# '07 Senior Class Favorites



## DeepSpring (Feb 12, 2007)

Here are some of my favorite ones. What do you think? Have fun guessing what they won 

1






2





3





4





5





6


----------



## mentos_007 (Feb 12, 2007)

I do like the last one... the industrial bg plays great with them!


----------



## df3photo (Feb 12, 2007)

nice.  the last one is fun!


----------



## LaFoto (Feb 12, 2007)

She looks good in both: the first *and* the last photo, but that last one is a scream (pun very intended!). :thumbup:

But what do you mean: we can guess what they won? Did your photos win a prize or did those people win something? I can't guess what it was! Help us. Please!!!


----------



## newrmdmike (Feb 12, 2007)

the talent show?


----------



## mortallis288 (Feb 12, 2007)

1st and last are most talented in music. 
the ones with the money are the prepyist?(sp i no)
the one with the two girls uhhh most popular?


----------



## DeepSpring (Feb 12, 2007)

not most talented in music but just most talented in general


with the money think more of, what are people when they have money.

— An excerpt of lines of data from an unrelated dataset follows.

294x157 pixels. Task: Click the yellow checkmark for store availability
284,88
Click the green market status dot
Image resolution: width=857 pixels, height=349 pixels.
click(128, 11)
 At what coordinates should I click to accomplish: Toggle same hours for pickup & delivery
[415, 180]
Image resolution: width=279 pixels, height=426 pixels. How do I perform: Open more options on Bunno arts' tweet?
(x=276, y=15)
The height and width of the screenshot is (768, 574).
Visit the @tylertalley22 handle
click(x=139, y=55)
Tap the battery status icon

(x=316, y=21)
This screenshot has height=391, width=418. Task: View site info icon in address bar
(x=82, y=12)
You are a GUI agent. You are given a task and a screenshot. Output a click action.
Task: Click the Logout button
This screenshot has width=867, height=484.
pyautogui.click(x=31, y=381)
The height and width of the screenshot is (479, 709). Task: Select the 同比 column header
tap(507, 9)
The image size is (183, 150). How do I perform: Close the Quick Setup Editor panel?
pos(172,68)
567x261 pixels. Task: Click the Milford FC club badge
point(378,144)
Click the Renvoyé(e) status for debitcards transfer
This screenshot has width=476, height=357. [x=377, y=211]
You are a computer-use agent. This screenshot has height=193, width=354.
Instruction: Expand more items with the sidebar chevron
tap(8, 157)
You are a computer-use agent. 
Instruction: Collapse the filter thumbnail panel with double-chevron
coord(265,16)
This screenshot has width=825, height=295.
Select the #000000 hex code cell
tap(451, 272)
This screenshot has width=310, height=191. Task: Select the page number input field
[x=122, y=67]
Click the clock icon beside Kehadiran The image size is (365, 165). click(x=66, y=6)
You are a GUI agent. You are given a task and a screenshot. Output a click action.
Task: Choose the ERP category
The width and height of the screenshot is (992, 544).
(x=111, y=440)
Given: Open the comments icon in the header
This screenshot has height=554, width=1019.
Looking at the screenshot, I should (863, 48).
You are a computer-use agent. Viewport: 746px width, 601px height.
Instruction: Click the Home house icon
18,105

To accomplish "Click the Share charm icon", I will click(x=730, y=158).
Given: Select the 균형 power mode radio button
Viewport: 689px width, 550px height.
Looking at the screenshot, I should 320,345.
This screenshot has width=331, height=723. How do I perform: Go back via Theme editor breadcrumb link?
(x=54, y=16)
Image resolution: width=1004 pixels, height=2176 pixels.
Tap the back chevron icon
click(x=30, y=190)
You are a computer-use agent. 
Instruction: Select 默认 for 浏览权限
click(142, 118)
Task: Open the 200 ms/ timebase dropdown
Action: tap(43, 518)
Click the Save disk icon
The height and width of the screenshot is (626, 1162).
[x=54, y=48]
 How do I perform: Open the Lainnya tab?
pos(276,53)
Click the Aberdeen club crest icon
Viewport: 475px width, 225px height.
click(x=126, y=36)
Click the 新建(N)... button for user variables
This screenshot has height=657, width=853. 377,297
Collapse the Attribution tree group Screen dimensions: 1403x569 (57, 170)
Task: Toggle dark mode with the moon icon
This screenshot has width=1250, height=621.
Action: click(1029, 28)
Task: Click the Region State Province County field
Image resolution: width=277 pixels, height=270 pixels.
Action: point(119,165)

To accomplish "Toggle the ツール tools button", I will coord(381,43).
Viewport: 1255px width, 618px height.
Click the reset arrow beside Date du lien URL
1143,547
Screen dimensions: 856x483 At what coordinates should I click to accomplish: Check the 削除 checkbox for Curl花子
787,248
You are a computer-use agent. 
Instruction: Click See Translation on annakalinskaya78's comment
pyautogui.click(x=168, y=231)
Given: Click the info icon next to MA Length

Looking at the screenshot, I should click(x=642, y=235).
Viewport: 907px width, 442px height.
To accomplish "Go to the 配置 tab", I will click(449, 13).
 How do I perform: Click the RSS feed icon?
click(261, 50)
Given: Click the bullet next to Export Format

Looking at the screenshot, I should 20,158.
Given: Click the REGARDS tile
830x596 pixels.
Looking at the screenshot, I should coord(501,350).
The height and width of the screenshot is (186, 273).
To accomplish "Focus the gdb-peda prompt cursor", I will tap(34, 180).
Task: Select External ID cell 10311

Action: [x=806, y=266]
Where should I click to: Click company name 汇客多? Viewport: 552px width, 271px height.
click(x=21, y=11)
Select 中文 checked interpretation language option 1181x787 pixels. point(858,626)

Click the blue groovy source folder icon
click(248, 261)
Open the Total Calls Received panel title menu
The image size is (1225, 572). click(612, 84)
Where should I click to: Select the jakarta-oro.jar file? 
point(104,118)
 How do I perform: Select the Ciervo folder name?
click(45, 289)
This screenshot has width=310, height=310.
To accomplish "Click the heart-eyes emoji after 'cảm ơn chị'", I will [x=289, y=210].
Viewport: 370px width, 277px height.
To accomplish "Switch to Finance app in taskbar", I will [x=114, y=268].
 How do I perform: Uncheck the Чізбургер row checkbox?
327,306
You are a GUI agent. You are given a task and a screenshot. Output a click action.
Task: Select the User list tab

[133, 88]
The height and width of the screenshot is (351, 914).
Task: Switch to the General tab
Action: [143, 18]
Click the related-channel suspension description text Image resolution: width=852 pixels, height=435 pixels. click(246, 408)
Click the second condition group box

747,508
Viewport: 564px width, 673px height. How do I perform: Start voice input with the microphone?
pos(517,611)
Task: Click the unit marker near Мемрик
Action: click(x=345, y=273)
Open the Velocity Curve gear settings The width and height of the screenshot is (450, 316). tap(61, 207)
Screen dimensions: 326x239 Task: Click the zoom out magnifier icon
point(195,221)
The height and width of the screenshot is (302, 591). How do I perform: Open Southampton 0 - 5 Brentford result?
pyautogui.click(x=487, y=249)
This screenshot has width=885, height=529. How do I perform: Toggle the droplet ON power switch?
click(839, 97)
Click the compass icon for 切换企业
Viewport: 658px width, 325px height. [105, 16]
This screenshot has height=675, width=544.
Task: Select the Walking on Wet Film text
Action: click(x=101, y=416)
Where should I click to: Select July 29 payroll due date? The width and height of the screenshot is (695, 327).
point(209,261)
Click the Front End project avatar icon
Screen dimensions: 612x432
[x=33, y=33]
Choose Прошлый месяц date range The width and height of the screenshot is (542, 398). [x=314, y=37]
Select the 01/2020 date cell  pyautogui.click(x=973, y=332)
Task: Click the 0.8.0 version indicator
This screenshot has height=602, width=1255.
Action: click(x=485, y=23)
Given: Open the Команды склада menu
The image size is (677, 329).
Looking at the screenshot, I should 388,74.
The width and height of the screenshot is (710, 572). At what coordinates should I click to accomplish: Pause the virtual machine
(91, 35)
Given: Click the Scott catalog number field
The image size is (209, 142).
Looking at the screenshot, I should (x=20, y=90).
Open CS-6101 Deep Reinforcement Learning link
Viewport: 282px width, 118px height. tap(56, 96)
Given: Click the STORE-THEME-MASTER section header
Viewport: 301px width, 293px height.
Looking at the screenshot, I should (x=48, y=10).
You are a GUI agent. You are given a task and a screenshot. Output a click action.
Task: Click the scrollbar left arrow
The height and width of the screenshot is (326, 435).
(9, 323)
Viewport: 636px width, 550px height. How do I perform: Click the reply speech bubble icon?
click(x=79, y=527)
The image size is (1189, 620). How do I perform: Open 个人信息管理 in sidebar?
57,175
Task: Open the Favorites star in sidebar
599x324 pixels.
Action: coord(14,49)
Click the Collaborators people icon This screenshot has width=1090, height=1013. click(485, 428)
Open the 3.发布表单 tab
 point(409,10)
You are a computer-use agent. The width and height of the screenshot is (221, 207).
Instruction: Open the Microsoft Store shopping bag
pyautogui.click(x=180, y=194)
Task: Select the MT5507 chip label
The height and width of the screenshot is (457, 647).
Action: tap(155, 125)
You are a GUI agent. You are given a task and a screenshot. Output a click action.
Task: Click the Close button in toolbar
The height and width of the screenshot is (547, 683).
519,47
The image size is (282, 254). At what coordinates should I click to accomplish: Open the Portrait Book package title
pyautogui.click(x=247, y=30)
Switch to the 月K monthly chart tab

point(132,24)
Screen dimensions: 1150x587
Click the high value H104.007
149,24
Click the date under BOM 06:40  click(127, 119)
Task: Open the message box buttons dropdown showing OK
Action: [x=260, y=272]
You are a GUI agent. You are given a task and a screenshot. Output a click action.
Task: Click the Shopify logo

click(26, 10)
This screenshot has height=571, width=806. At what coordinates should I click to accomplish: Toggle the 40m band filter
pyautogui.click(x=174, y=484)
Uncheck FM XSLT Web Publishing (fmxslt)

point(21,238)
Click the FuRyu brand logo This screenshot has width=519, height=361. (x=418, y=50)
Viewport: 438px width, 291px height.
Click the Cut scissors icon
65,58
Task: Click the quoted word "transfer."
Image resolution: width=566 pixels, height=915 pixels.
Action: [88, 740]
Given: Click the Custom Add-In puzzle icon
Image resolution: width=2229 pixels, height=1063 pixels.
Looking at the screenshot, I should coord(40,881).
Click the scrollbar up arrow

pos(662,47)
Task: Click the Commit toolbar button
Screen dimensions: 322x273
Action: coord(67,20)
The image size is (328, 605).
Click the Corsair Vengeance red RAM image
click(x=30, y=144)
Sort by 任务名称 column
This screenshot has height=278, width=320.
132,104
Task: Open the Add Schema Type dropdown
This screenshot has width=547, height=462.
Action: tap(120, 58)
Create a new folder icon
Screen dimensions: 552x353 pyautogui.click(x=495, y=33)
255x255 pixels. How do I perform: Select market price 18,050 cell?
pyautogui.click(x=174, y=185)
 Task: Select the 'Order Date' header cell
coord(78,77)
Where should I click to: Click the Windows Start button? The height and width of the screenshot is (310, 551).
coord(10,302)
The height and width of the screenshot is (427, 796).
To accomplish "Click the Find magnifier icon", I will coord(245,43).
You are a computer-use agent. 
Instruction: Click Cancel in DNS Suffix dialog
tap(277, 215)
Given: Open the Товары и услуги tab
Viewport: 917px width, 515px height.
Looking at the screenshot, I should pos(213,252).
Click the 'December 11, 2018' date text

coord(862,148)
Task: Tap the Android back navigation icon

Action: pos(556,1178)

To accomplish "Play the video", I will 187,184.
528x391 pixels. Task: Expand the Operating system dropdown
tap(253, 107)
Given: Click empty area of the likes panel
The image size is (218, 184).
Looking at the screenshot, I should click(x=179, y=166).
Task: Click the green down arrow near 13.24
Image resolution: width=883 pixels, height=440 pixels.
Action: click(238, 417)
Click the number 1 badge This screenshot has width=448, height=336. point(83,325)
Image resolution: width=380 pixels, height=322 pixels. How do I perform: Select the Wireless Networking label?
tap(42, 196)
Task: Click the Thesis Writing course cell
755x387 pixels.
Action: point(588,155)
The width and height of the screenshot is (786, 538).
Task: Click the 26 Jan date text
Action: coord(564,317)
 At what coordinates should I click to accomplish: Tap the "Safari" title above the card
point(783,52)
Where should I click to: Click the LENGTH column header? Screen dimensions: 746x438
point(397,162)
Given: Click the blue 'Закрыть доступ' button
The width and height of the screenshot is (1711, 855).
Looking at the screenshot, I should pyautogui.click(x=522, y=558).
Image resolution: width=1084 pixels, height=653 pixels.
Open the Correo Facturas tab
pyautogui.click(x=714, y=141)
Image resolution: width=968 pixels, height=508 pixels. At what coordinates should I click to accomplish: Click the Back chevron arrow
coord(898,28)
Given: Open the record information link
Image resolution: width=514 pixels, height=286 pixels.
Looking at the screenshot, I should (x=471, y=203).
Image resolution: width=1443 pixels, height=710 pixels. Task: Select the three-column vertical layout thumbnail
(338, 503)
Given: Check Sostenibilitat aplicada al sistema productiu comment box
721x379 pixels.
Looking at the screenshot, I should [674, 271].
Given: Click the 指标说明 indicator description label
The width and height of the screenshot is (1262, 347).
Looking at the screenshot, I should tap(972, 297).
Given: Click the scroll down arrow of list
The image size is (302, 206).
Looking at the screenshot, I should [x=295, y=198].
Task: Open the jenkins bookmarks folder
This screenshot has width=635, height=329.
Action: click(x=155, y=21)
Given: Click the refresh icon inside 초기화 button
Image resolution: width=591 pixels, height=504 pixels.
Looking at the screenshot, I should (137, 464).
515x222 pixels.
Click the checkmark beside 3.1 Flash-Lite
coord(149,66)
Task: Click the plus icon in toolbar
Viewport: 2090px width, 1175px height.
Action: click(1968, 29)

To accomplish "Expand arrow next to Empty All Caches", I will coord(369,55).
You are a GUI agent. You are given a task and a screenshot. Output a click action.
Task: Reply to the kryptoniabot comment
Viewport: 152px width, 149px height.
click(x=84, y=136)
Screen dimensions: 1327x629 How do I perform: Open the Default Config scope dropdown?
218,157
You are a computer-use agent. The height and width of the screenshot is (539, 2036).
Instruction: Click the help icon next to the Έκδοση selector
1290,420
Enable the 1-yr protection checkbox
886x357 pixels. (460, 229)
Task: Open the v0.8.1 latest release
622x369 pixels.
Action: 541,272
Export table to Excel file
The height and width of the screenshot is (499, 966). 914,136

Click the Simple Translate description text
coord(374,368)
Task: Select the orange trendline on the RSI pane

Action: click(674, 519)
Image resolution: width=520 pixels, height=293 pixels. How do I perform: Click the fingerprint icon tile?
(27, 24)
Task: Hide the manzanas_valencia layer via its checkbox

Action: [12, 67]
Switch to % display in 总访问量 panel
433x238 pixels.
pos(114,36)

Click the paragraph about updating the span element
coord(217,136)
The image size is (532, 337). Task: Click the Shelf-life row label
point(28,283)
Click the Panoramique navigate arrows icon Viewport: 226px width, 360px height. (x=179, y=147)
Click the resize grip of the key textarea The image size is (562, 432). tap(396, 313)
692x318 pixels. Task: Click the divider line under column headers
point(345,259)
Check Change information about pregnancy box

i dont know how to explain the 2 girls without giving it away



thanks for all the replies. the last was my personal favorite


----------



## mortallis288 (Feb 12, 2007)

most successful for the money
uhhh i still dont no about the girls usually its a guy and a girl. most popular mabye?


----------



## Tangerini (Feb 12, 2007)

Are the two girls Best friends?
And the Boy/girl under the tree: cutest couple?


----------



## DeepSpring (Feb 12, 2007)

you got the best friends

for the other two look at whats on their face


----------



## Tangerini (Feb 12, 2007)

piercings?


----------



## mortallis288 (Feb 12, 2007)

best smile


----------



## DeepSpring (Feb 12, 2007)

and we have a winner

best smile


----------



## mortallis288 (Feb 12, 2007)

Yay!


----------



## newrmdmike (Feb 13, 2007)

the money ones, most likely to suceed?


----------



## JimmyJaceyMom (Feb 21, 2007)

Most spoiled?  lol. 
 I love these.  And its weird because these people - almost all of them, look oddly familiar to me.  Like I have seen them or even met them before.  hmm, strange.


----------



## Icon72 (Feb 21, 2007)

Are the two girls lebanese?


----------